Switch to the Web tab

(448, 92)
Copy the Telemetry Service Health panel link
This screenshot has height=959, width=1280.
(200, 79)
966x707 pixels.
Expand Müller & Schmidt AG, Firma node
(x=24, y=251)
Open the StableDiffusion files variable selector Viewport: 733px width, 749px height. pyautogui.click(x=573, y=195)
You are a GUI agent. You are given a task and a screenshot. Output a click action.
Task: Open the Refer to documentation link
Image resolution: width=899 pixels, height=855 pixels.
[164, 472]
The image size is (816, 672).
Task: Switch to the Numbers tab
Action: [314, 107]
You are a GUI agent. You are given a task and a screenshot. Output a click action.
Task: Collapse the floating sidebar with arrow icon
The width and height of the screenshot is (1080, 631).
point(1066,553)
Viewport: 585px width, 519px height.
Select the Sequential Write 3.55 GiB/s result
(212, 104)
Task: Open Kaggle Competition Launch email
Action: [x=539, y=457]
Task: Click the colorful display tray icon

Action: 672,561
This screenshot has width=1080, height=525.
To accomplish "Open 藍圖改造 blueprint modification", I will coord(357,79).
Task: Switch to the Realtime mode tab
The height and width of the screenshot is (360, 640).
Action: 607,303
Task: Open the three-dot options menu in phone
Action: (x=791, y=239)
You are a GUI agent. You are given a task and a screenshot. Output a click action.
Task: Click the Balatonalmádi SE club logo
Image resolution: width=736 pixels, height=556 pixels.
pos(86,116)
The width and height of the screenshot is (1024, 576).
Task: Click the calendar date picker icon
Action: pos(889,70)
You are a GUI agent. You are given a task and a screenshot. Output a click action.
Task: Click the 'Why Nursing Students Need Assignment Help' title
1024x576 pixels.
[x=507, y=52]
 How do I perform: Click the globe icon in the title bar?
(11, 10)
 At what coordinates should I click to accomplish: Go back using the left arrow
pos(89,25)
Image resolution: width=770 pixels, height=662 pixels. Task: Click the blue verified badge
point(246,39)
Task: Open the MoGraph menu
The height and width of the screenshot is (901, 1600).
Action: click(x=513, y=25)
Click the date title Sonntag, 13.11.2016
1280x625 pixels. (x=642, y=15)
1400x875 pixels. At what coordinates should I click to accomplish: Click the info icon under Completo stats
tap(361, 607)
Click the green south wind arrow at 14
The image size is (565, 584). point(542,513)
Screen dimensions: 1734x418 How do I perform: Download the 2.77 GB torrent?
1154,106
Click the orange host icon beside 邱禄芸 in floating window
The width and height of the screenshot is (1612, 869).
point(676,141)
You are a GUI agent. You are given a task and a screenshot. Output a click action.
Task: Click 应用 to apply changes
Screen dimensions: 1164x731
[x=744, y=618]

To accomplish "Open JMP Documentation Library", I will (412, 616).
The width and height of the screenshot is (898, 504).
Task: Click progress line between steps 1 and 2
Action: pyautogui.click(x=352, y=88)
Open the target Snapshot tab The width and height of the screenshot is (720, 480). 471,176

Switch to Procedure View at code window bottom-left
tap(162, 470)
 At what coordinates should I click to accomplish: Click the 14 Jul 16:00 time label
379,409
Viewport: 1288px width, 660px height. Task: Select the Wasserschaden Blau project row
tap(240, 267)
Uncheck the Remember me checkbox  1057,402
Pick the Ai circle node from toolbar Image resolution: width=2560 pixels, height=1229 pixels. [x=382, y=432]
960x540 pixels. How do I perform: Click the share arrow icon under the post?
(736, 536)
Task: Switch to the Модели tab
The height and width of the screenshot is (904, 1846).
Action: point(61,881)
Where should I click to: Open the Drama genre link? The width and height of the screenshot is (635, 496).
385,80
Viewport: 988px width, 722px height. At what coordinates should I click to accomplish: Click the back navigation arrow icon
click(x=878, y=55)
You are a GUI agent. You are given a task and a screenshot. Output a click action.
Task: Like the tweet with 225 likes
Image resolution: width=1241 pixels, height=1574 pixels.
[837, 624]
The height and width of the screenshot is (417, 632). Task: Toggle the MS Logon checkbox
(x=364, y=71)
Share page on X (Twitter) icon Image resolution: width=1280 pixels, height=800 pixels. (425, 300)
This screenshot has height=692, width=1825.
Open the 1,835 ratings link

→ What you have to do
The full set of entries has to be duplicated precisely.

→ Your solution
Switch to the Web tab

(448, 92)
Copy the Telemetry Service Health panel link
This screenshot has height=959, width=1280.
(200, 79)
966x707 pixels.
Expand Müller & Schmidt AG, Firma node
(x=24, y=251)
Open the StableDiffusion files variable selector Viewport: 733px width, 749px height. pyautogui.click(x=573, y=195)
You are a GUI agent. You are given a task and a screenshot. Output a click action.
Task: Open the Refer to documentation link
Image resolution: width=899 pixels, height=855 pixels.
[164, 472]
The image size is (816, 672).
Task: Switch to the Numbers tab
Action: [314, 107]
You are a GUI agent. You are given a task and a screenshot. Output a click action.
Task: Collapse the floating sidebar with arrow icon
The width and height of the screenshot is (1080, 631).
point(1066,553)
Viewport: 585px width, 519px height.
Select the Sequential Write 3.55 GiB/s result
(212, 104)
Task: Open Kaggle Competition Launch email
Action: [x=539, y=457]
Task: Click the colorful display tray icon

Action: 672,561
This screenshot has width=1080, height=525.
To accomplish "Open 藍圖改造 blueprint modification", I will coord(357,79).
Task: Switch to the Realtime mode tab
The height and width of the screenshot is (360, 640).
Action: 607,303
Task: Open the three-dot options menu in phone
Action: (x=791, y=239)
You are a GUI agent. You are given a task and a screenshot. Output a click action.
Task: Click the Balatonalmádi SE club logo
Image resolution: width=736 pixels, height=556 pixels.
pos(86,116)
The width and height of the screenshot is (1024, 576).
Task: Click the calendar date picker icon
Action: pos(889,70)
You are a GUI agent. You are given a task and a screenshot. Output a click action.
Task: Click the 'Why Nursing Students Need Assignment Help' title
1024x576 pixels.
[x=507, y=52]
 How do I perform: Click the globe icon in the title bar?
(11, 10)
 At what coordinates should I click to accomplish: Go back using the left arrow
pos(89,25)
Image resolution: width=770 pixels, height=662 pixels. Task: Click the blue verified badge
point(246,39)
Task: Open the MoGraph menu
The height and width of the screenshot is (901, 1600).
Action: click(x=513, y=25)
Click the date title Sonntag, 13.11.2016
1280x625 pixels. (x=642, y=15)
1400x875 pixels. At what coordinates should I click to accomplish: Click the info icon under Completo stats
tap(361, 607)
Click the green south wind arrow at 14
The image size is (565, 584). point(542,513)
Screen dimensions: 1734x418 How do I perform: Download the 2.77 GB torrent?
1154,106
Click the orange host icon beside 邱禄芸 in floating window
The width and height of the screenshot is (1612, 869).
point(676,141)
You are a GUI agent. You are given a task and a screenshot. Output a click action.
Task: Click 应用 to apply changes
Screen dimensions: 1164x731
[x=744, y=618]

To accomplish "Open JMP Documentation Library", I will (412, 616).
The width and height of the screenshot is (898, 504).
Task: Click progress line between steps 1 and 2
Action: pyautogui.click(x=352, y=88)
Open the target Snapshot tab The width and height of the screenshot is (720, 480). 471,176

Switch to Procedure View at code window bottom-left
tap(162, 470)
 At what coordinates should I click to accomplish: Click the 14 Jul 16:00 time label
379,409
Viewport: 1288px width, 660px height. Task: Select the Wasserschaden Blau project row
tap(240, 267)
Uncheck the Remember me checkbox  1057,402
Pick the Ai circle node from toolbar Image resolution: width=2560 pixels, height=1229 pixels. [x=382, y=432]
960x540 pixels. How do I perform: Click the share arrow icon under the post?
(736, 536)
Task: Switch to the Модели tab
The height and width of the screenshot is (904, 1846).
Action: point(61,881)
Where should I click to: Open the Drama genre link? The width and height of the screenshot is (635, 496).
385,80
Viewport: 988px width, 722px height. At what coordinates should I click to accomplish: Click the back navigation arrow icon
click(x=878, y=55)
You are a GUI agent. You are given a task and a screenshot. Output a click action.
Task: Like the tweet with 225 likes
Image resolution: width=1241 pixels, height=1574 pixels.
[837, 624]
The height and width of the screenshot is (417, 632). Task: Toggle the MS Logon checkbox
(x=364, y=71)
Share page on X (Twitter) icon Image resolution: width=1280 pixels, height=800 pixels. (425, 300)
This screenshot has height=692, width=1825.
Open the 1,835 ratings link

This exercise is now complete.